The substances used to make adhesives are usually synthetic in nature, but they may also have a natural origin, such as from animals, natural resin, or starch. Natural adhesive sources such as these, however, are fairly rare because synthetic adhesives are both easier and cheaper to produce and sell.
Rather, the three main materials used to produce industrial adhesives are: acrylics, silicone, and polyurethane. Industrial adhesives are often categorized according to these three materials, as well as their adhesive properties and curing mechanism.
Per their curing method, adhesives may be divided into: conductive adhesives, epoxy adhesives, hot melt adhesives, laminating adhesives, pressure sensitive adhesives, and ultraviolet adhesives.
Conductive adhesives are those that conduct heat and electricity.
Epoxy adhesives, on the other hand, are made from a dual chemical base epoxy. They are the most chemically resistant and strongest adhesive type available to consumers today.
Next, hot melt adhesives use heat to harden the surface they are treating, while laminating adhesives mount objects using a backing material.
Per their tactile nature, pressure sensitive adhesives attach themselves to their assigned surface when pressure is applied. Pressure sensitive adhesives often come with backing designed to allow users to remove or reposition them without reducing or losing stickiness or damaging surfaces.
Finally, ultraviolet adhesives work with the help of sunlight.
Depending on their composition, adhesives have different cure times.

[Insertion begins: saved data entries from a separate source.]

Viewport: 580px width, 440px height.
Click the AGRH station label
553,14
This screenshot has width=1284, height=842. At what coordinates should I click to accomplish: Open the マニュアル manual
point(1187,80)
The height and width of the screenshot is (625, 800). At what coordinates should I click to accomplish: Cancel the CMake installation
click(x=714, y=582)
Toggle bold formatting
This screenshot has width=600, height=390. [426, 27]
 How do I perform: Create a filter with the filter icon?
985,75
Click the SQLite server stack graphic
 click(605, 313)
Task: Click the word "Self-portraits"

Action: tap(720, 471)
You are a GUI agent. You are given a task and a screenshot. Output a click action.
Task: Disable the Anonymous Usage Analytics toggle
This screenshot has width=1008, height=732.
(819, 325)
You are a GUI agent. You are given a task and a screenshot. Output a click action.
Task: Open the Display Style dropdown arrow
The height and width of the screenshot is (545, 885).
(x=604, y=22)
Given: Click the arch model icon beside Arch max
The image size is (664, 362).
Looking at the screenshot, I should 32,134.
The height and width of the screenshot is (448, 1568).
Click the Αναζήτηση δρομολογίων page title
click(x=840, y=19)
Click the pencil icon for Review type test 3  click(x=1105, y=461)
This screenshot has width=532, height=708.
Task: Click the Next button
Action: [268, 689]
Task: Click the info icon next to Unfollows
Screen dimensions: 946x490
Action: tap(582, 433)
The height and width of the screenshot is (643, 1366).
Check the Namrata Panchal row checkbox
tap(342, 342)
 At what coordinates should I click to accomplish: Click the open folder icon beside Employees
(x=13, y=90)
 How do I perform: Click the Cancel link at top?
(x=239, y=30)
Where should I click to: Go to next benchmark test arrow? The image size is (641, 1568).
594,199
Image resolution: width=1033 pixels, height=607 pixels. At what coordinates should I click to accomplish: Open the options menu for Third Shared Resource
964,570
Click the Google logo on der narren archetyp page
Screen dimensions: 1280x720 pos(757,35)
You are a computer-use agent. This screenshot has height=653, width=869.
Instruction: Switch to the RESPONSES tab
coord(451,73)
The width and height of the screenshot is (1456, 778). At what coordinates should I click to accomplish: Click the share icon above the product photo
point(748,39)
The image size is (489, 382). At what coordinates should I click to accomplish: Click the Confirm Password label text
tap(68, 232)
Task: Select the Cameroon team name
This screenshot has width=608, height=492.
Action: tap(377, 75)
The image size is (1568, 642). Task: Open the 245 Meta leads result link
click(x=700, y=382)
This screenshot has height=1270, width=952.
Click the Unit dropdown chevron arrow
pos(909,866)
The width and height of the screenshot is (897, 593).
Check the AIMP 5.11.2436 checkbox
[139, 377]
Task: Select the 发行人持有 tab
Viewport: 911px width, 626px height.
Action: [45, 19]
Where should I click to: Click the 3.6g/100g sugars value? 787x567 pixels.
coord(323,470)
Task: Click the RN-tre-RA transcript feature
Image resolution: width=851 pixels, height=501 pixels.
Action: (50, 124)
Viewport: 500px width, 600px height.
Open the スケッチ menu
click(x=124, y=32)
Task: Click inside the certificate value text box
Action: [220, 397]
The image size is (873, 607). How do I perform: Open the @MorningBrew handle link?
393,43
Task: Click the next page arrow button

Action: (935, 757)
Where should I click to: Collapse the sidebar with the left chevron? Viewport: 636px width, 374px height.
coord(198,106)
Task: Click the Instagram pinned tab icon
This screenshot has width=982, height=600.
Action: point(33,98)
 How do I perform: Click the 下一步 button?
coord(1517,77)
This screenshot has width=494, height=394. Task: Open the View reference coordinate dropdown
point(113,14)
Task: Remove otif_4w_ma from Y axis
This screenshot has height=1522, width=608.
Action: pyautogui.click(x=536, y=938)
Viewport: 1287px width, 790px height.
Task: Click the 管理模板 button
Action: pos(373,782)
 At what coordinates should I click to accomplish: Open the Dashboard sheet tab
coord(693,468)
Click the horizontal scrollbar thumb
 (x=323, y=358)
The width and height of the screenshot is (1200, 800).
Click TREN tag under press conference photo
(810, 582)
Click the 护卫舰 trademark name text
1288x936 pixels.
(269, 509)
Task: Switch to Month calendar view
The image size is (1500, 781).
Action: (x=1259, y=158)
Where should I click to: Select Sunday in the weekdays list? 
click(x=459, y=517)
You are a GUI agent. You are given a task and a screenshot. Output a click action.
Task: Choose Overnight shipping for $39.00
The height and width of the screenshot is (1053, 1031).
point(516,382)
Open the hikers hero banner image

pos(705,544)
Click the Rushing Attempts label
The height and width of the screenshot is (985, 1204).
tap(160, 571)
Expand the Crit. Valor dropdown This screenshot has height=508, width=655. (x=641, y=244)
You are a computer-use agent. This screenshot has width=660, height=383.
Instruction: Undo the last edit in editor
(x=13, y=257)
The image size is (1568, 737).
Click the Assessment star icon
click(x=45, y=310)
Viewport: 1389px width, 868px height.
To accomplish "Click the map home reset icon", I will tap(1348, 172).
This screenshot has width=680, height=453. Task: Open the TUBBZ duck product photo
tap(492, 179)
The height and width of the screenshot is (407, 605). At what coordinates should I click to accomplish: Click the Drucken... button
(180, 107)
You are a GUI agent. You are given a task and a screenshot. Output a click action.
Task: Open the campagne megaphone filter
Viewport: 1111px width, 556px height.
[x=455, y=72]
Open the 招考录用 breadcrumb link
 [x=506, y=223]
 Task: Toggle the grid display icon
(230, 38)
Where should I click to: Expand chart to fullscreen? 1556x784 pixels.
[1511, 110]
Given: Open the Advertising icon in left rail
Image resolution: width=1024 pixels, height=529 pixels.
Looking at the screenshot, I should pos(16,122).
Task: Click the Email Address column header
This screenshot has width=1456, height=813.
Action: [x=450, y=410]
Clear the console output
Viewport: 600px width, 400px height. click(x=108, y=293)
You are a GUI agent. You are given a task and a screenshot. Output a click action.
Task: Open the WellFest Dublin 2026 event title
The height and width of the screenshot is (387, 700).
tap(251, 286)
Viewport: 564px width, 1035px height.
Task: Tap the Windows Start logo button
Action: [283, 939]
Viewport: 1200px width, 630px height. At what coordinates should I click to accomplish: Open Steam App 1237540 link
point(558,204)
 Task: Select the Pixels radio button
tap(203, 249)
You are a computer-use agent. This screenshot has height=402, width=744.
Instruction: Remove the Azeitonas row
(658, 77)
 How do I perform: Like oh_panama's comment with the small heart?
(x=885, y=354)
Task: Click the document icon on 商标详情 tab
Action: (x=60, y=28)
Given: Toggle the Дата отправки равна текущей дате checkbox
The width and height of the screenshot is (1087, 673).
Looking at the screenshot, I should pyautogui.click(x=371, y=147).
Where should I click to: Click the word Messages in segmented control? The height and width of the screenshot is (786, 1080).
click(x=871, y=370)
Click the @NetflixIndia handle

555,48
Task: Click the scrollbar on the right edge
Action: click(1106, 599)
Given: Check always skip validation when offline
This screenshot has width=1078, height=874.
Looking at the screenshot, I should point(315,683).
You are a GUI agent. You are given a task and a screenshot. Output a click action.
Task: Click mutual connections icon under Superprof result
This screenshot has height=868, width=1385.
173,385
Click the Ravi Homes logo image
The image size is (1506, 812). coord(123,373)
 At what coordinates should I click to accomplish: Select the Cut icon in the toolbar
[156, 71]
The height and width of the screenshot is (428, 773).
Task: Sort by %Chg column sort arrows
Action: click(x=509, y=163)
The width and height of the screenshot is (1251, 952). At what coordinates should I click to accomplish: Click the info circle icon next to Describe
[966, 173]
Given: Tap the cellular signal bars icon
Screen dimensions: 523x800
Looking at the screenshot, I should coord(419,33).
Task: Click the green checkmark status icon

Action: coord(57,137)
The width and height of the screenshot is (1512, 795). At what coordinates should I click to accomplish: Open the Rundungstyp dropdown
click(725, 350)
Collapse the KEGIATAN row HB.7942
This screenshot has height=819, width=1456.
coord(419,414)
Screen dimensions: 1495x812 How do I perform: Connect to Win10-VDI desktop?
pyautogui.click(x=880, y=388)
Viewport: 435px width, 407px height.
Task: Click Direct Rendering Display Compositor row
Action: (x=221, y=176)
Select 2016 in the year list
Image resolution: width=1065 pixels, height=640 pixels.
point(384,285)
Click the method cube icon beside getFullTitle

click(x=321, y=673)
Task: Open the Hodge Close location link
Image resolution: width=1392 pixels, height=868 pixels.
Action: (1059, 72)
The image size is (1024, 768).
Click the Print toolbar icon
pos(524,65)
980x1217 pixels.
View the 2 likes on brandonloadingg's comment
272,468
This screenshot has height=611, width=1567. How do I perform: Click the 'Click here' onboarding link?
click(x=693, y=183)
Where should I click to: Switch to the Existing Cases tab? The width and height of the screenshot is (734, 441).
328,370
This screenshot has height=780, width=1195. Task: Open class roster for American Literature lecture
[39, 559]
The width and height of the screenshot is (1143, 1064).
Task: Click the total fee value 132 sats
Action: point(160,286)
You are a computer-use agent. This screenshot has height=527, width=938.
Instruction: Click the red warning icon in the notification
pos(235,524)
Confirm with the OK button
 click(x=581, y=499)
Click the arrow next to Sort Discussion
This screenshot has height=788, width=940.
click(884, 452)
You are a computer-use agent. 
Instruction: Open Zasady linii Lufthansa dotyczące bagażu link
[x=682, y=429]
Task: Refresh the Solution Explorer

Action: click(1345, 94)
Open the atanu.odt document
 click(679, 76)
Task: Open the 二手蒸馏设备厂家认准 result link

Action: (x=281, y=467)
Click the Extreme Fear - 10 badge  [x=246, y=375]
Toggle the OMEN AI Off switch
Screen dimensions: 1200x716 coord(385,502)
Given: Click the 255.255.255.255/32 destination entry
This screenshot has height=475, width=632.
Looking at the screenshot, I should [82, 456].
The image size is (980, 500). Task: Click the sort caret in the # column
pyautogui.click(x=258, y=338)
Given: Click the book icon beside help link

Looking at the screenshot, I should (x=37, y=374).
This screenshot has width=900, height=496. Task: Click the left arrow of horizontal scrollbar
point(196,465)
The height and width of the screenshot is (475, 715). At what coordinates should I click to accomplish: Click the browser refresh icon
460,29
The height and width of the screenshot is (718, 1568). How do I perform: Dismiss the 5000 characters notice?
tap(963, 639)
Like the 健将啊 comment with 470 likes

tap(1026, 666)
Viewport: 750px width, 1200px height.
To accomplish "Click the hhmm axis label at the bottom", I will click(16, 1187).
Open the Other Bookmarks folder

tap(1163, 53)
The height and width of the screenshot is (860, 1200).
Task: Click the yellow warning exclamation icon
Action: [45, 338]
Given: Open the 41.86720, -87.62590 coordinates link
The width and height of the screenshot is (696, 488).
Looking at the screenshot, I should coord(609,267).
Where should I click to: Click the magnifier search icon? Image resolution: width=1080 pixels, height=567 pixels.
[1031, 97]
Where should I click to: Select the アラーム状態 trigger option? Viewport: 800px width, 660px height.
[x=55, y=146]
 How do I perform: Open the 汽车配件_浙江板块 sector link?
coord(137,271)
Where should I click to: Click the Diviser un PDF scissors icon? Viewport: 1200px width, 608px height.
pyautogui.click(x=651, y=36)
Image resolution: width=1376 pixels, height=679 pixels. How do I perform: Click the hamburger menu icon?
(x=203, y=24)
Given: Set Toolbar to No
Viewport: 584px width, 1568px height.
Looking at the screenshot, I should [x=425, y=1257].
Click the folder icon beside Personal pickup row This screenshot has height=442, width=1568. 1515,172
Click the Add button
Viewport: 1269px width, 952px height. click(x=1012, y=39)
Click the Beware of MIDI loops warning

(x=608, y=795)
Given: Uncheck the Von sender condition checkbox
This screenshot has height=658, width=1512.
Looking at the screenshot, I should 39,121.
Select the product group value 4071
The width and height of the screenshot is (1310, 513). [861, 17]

For instance, some adhesives require a full night to complete bonding with a surface, while others set and dry almost instantaneously.
In addition, these various adhesive types can be created as part of either one-part or two-part formulas.
One-part adhesives bond to surfaces using only their latent bonding properties, which are activated by various energy sources. Energy sources vary by the type of adhesive, but some common examples include heat, moisture, and radiation. A version of the one-part formula is used to create ultraviolet adhesives.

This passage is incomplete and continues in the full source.